Zacks reaffirms Hold rating for Jabil Circuit, Inc. (NYSE:JBL) and Tesla Motors...

Zacks reaffirms Hold rating for Jabil Circuit, Inc. (NYSE:JBL) and Tesla Motors Inc (NASDAQ:TSLA)


There are growth opportunities for Jabil Circuit, Inc. (NYSE:JBL) in non-traditional markets:


Zacks has a neutral outlook on Jabil Circuit, Inc. (NYSE:JBL), rating the stock a Hold. Jabil is a leading provider of electronic manufacturing services whose profits and revenues in the recently reported F1Q2016 exceeded Zacks consensus estimates. The company posted EPS of $0.72 on revenue of $5.21 billion. Zacks consensus called for EPS of $0.70 on revenue of $5.19 billion for the quarter.


However, in its latest assessment of Jabil Circuit, Inc. (NYSE:JBL), Zacks suggests the company’s opportunities and risks balance off, which is why it is comfortable maintaining a Hold rating on Jabil.


The negatives:

On the negative side, Zacks notes that Jabil’s high customer concentration at the top poses a serious risk to its business. The company’s top five customers account for a significant portion of its income, which means that loss of any one of those key customers can have material adverse impact on Jabil’s revenues and profits.

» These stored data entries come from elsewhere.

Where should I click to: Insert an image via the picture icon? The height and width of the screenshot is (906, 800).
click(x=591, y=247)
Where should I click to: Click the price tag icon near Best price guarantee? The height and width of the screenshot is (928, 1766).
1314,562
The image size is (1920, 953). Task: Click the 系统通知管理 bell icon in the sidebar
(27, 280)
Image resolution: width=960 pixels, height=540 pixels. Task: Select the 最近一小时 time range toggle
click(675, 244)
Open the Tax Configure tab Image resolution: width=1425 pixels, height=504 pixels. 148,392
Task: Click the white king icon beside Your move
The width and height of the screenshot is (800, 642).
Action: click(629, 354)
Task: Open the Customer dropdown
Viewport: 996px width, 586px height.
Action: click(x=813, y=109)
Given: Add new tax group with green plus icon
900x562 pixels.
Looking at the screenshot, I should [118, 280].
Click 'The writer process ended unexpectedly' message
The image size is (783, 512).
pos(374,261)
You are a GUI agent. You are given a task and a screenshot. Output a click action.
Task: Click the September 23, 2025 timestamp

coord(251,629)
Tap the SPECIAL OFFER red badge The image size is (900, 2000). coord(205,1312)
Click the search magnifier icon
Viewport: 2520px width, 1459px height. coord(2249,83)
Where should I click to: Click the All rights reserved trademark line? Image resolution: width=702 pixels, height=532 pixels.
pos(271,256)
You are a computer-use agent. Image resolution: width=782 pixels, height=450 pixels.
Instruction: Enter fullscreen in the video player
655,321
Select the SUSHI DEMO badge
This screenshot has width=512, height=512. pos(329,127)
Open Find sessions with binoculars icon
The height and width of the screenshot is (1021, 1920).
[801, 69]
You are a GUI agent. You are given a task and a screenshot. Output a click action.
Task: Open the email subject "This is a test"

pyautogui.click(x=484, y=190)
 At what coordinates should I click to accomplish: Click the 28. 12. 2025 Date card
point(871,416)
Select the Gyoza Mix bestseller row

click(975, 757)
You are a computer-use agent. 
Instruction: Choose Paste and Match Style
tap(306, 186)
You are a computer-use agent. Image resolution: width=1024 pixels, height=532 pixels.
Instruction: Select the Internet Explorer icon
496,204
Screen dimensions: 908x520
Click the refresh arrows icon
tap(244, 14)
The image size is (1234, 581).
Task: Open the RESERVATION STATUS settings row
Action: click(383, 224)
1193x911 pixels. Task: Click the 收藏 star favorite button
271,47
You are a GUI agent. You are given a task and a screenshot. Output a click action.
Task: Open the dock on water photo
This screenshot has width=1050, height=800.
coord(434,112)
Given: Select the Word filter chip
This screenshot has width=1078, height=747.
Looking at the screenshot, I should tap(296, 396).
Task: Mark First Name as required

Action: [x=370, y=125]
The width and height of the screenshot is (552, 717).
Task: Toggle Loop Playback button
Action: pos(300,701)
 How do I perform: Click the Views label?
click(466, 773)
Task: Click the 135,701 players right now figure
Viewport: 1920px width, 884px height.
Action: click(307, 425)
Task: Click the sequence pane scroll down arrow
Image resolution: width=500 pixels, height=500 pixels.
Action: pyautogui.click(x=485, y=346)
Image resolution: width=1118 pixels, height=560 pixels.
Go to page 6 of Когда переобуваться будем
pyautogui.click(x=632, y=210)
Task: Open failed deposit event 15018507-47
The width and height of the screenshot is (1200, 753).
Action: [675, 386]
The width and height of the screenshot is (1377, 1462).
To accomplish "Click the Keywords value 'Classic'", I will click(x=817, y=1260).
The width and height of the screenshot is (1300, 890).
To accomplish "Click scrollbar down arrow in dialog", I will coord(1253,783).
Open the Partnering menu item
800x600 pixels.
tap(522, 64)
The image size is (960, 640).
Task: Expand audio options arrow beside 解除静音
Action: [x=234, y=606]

The other pressure that Zacks sees around Jabil Circuit, Inc. (NYSE:JBL) is competition in its industry. In particular, Zacks notes that Jabil’s rivals have continued to get better.


Positive remarks:

On a positive note, Zacks cites that Jabil Circuit, Inc. (NYSE:JBL) is positioned to benefit from the trends in emerging (non-traditional) electronics manufacturing markets. Additionally, Zacks notes that the company has financial flexibility given that it ended the last quarter with about $1.1 billion in cash and equivalents.


The fact that Jabil Circuit, Inc. (NYSE:JBL) is exposed to Apple Inc. (NASDAQ:AAPL) in the iPhones business also makes Zacks believe that the company stands on fertile grounds.


Tepid interest in electric vehicles a challenge for Tesla Motors Inc (NASDAQ:TSLA):


After careful assessment of Tesla Motors Inc (NASDAQ:TSLA)’s situation, Zacks isn’t inspired to lift its rating for the stock. As such, Zacks maintains Tesla on the Hold list, but highlights that the company has compelling growth catalysts, which are no doubt offset by some potential headwinds.


Overseas expansion, investment in infrastructure and improvement of factory capacity are some of the potential growth drivers Zacks sees in Tesla Motors Inc (NASDAQ:TSLA). However, those are somewhat offset by mounting losses, growing expenses, tepid demand for electric vehicles and shortage of component supplies, especially battery cells. Tesla Motors Inc (NASDAQ:TSLA)’s 3Q loss was wider than Zacks expected but revenue impressed.
Overall, Zacks sees Tesla’s opportunity and risks fairly balanced off, thus the Hold rating.